# Logistic Regression

In [1]:
import pandas as pd
import numpy as np
from sklearn.model_selection import train_test_split
from sklearn.linear_model import LogisticRegression
from sklearn.grid_search import GridSearchCV
from sklearn.pipeline import Pipeline
from sklearn.feature_extraction.text import TfidfVectorizer 
import pickle
import warnings; warnings.simplefilter('ignore')
np.random.RandomState(42)



<mtrand.RandomState at 0x22a8c569a20>

In [2]:
X_train = pd.read_csv("../Data/X_train.csv",index_col=0)
y_train = pd.read_csv("../Data/y_train.csv",index_col=0)
with open('../Assets/custom_stop_words.pkl','rb') as f:
    custom_stop_words = pickle.load(f)

This cell instantiates a Pipeline, which will process the data, and  determines which model I will use in this notebook, which is Linear Regression.

In [3]:
pipe = Pipeline([
    ("tfidif", TfidfVectorizer()),
    ("Log_reg", LogisticRegression())
])

This dictionary lists the hyper parameters that I want my Gridsearch to test, which will then pick a single model. Gridsearch will then use the model that had the best accuracy.

In [4]:
params = {
    "tfidif__stop_words":[custom_stop_words],
    "tfidif__min_df":[5],
    'Log_reg__penalty':['l1','l2']
}

the penalty for logistic regression can be either l1 or l2. If the penalty is l1, that means that our coefficients can be reduced to 0, with the l2 penalty, our model's coefficients can approach 0, but never be 0. The min_df parameter is saying that in order for a word to be considered in the model, it must show up in at least 5 documents. This is done in order to reduce the overall number of feature. Most is not all of the words being eliminated should have no importance in determining each class if it shows up in less than 5 posts.

In [5]:
gs_Logreg = GridSearchCV(pipe,param_grid=params)

In [6]:
gs_Logreg.fit(X_train['Total_text'],y_train['subreddit'])

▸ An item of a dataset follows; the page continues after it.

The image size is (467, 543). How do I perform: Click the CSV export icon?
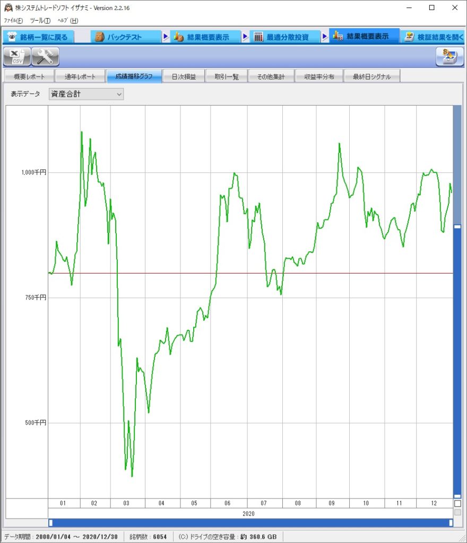[17, 56]

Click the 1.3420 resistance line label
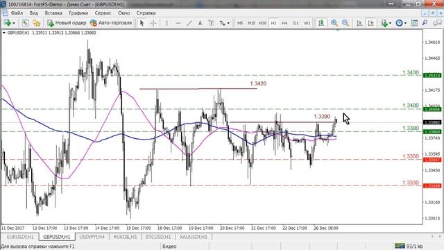pos(258,83)
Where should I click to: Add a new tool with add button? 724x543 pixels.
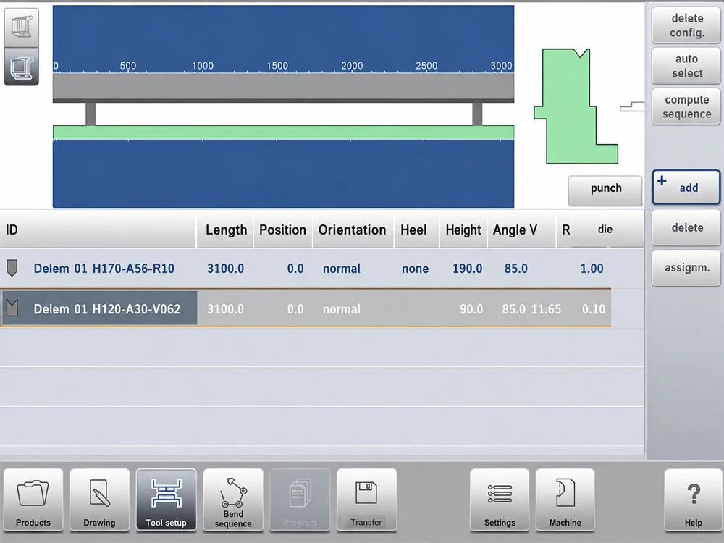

GridSearchCV(cv=None, error_score='raise',
       estimator=Pipeline(memory=None,
     steps=[('tfidif', TfidfVectorizer(analyzer='word', binary=False, decode_error='strict',
        dtype=<class 'numpy.int64'>, encoding='utf-8', input='content',
        lowercase=True, max_df=1.0, max_features=None, min_df=1,
        ngram_range=(1, 1), norm='l2', preprocessor=None, smooth_idf=True,
...ty='l2', random_state=None, solver='liblinear', tol=0.0001,
          verbose=0, warm_start=False))]),
       fit_params={}, iid=True, n_jobs=1,
       param_grid={'tfidif__stop_words': [['bill', 'however', 'move', 'whoever', 'becoming', 'detail', 'here', 'she', 'its', 'forty', 'sometimes', 'yours', 'describe', 'seem', 'thereby', 'may', 'and', 'these', 'along', 'still', 'yourselves', 'three', 'whether', 'none', 'themselves', 'first', 'two', 'before... 'us', 'few', 'her', 'com', 've', 'just']], 'tfidif__min_df': [5], 'Log_reg__penalty': ['l1', 'l2']},
       pre_dispatch='2*n_jobs', refit=True, scoring=N

In [7]:
gs_Logreg.best_params_['Log_reg__penalty']

'l2'

the penalty that performed the best in the logistic regression model was the l2 penalty

###### Saving our Logistic Regression Model to be evaluated later

In [8]:
with open('../Assets/log_reg.pkl','wb+') as f:
    pickle.dump(gs_Logreg,f)